Literate Blogging
Literate programming is a methodology that combines a programming language with a documentation language, thereby making programs more robust, more portable, more easily maintained, and arguably more fun to write than programs that are written only in a high-level language. The main idea is to treat a program as a piece of literature, addressed to human beings rather than to a computer. The program is also viewed as a hypertext document, rather like the World Wide Web.
Literate Programming by Donald Knuth (1983) is a seminal book that introduces the concept of literate programming. Using technology available in 2014 we can make a small but important change to the last sentence:
The program is also viewed as a hypertext document on the World Wide Web.
This blog post is an example for such a document. The page is written in markdown (markdown file available here), and all embedded code was executed when this page was generated, i.e. when the markdown was converted to HTML and the blog post was published.
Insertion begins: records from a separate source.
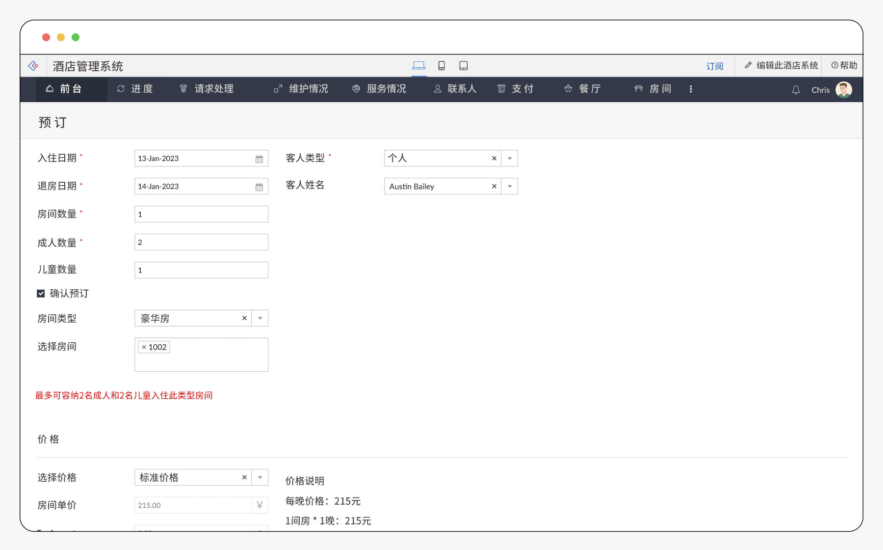Click the 成人数量 input field
This screenshot has width=883, height=550.
pos(201,242)
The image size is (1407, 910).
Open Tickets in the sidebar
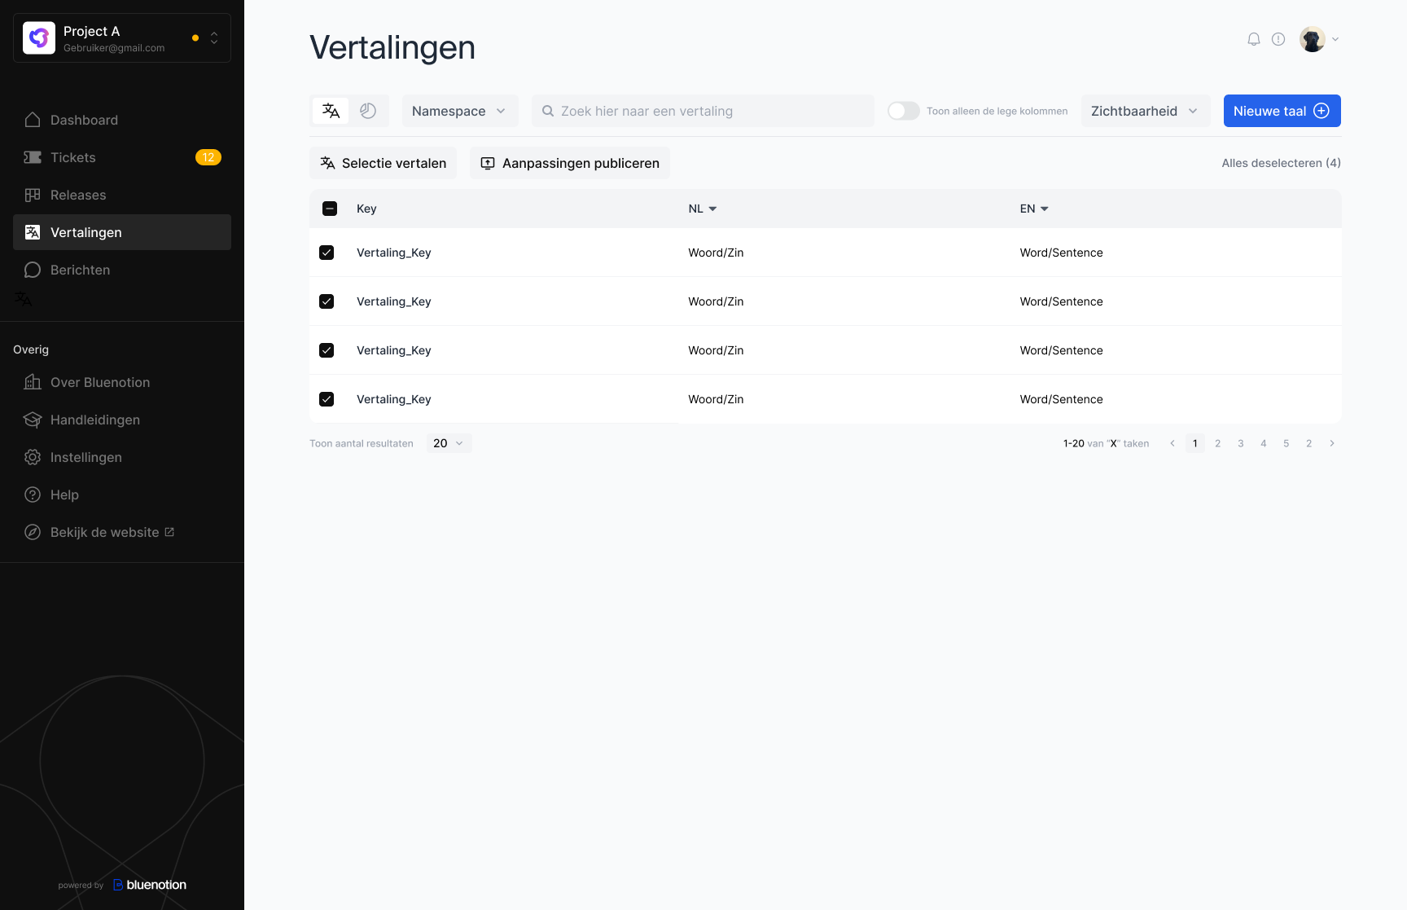click(x=73, y=157)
To demonstrate this I have embedded code in three different languages below - the output is the second code block.
In R you have
cat('Hello, R world!\n')
Hello, R world!
Or Python
print "Hello, Python world!"
Hello, Python world!
Or Ruby
puts 'Hello, Ruby world!'
Hello, Ruby world!
You can also embed code within text blocks (inline), so that 3.48 * 723
becomes 2516.04. Another important option is to generate figures using the embedded code, e.g. the following figure taken from a recent publication.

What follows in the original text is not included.